Employers Must Review Nonqualified Deferred Compensation Plans In Light of the American Jobs Creation Act of 2004
December 29, 2004
David O'Leary - Chicago
In response to actual and perceived abuses of nonqualified deferred compensation plans by companies such as Enron Corporation, Congress has enacted sweeping changes to deferred compensation plans. Much like ERISA significantly changed the design and operation of qualified plans 30 years ago, the American Jobs Creation Act of 2004 (the Act) will have a profound impact on the design and operation of nonqualified deferred compensation plans.
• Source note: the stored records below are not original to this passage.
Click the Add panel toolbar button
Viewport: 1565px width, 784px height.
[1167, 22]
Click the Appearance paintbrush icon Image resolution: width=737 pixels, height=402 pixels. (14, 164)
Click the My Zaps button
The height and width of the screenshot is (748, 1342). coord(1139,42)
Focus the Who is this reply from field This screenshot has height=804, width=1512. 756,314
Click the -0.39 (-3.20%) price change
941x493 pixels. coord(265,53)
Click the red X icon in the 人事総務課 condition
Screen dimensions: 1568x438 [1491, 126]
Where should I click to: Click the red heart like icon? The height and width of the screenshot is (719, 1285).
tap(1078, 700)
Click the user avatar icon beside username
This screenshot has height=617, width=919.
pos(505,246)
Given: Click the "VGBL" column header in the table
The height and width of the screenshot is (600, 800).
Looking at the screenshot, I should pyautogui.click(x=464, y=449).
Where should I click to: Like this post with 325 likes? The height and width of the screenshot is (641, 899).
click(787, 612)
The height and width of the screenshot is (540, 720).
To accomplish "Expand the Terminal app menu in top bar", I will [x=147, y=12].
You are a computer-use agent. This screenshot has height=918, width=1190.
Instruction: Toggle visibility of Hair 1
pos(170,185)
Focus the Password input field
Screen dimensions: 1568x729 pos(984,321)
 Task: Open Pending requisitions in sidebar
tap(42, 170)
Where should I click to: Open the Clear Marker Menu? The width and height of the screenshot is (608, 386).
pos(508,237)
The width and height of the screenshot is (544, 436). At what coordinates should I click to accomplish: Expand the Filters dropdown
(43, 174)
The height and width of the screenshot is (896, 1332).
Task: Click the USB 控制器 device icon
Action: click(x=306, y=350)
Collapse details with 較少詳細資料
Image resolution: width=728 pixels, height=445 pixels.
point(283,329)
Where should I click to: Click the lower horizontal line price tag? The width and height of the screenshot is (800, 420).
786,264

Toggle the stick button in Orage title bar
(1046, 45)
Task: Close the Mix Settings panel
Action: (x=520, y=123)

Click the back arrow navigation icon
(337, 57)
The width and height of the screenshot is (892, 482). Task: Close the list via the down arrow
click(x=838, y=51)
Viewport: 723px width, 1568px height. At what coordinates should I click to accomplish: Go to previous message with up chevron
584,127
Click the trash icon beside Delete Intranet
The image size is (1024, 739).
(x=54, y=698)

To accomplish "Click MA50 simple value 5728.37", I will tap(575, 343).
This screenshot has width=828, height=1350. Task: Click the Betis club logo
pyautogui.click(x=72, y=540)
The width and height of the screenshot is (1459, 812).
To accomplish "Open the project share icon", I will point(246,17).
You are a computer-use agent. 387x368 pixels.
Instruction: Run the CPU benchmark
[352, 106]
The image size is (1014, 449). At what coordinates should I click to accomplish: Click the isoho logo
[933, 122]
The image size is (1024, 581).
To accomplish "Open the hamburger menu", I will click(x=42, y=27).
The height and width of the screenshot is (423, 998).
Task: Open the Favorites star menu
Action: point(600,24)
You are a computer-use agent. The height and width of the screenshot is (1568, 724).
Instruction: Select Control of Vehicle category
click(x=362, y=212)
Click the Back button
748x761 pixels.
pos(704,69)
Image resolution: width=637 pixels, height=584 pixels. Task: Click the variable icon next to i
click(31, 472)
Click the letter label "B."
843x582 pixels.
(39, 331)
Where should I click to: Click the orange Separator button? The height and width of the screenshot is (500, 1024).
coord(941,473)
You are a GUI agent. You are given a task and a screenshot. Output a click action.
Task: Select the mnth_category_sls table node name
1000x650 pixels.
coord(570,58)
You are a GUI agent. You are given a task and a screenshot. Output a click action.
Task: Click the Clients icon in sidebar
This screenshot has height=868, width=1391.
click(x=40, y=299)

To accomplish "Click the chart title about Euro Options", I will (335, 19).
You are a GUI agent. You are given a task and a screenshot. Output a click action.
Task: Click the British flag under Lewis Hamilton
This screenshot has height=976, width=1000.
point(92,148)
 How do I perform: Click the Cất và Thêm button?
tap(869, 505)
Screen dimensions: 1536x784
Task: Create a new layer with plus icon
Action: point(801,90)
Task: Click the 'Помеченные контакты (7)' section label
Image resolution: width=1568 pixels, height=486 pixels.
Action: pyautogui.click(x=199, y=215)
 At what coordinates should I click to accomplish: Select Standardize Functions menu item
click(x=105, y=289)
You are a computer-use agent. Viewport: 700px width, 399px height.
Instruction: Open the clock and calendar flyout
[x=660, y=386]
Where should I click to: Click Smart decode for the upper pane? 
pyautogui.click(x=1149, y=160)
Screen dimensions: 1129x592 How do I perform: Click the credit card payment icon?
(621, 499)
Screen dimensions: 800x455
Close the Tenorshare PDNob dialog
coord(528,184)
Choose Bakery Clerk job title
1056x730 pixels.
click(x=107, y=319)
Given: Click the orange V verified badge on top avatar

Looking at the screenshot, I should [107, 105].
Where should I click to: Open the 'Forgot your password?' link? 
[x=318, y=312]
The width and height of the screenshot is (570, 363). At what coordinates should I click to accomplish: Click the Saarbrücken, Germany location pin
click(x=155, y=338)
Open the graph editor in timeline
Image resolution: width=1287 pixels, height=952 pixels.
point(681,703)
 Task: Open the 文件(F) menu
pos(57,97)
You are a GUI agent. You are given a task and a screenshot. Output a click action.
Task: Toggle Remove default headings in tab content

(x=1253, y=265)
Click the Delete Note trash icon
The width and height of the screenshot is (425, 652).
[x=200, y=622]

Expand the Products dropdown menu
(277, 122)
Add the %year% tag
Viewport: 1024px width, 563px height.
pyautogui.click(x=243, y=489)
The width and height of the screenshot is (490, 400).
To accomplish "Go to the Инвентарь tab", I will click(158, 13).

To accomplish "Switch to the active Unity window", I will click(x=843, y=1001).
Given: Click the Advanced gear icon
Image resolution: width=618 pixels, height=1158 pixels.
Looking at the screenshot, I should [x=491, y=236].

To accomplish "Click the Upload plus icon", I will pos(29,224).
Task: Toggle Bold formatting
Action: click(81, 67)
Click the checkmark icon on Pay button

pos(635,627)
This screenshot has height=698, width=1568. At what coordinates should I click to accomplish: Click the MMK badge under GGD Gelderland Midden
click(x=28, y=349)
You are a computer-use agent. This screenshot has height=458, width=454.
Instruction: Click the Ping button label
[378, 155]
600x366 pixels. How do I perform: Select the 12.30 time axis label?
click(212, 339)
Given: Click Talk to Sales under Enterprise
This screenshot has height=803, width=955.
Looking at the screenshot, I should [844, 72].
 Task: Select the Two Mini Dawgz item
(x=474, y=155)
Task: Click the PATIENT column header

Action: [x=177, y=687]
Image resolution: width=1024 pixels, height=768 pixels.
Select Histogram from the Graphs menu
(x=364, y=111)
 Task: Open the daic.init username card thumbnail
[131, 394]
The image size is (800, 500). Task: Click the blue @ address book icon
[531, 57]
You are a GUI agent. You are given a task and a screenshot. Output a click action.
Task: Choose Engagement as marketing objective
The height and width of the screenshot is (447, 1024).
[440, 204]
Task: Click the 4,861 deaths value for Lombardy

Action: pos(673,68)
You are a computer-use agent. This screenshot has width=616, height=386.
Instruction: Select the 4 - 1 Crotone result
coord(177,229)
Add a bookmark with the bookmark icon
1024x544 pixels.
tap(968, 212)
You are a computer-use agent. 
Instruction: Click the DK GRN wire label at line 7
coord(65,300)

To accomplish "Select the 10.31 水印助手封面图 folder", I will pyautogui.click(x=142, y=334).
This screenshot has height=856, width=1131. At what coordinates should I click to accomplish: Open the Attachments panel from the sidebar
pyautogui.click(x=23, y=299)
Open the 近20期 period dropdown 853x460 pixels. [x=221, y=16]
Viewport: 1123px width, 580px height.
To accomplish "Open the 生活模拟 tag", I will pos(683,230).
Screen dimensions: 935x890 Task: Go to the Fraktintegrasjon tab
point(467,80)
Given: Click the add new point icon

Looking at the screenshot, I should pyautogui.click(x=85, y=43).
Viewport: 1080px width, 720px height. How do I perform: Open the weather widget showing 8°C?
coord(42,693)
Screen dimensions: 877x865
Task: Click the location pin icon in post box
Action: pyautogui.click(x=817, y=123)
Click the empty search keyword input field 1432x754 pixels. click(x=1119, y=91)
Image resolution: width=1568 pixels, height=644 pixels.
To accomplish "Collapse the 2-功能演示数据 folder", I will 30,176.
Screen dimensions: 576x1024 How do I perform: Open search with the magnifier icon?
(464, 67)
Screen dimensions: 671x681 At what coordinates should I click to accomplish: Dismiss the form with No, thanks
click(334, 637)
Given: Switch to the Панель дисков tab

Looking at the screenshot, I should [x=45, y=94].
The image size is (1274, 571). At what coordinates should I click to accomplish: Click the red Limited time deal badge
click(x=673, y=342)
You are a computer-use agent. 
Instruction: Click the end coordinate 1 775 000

While the Act imposes certain restrictions and limitations on nonqualified plans, it also eliminates some of the uncertainty and will hopefully provide clear guidance as to how such plans should be designed and administered.
The Act adds Section 409A to the Internal Revenue Code. Section 409A is effective January 1, 2005, and affects all employers, whether public, private or tax-exempt. It provides that all amounts deferred under a nonqualified deferred compensation plan or arrangement for all taxable years are currently includable in an employee’s gross income to the extent not subject to a substantial risk of forfeiture and not previously included in gross income, unless certain requirements are satisfied. Many of the requirements are similar to the qualification requirements for qualified plans.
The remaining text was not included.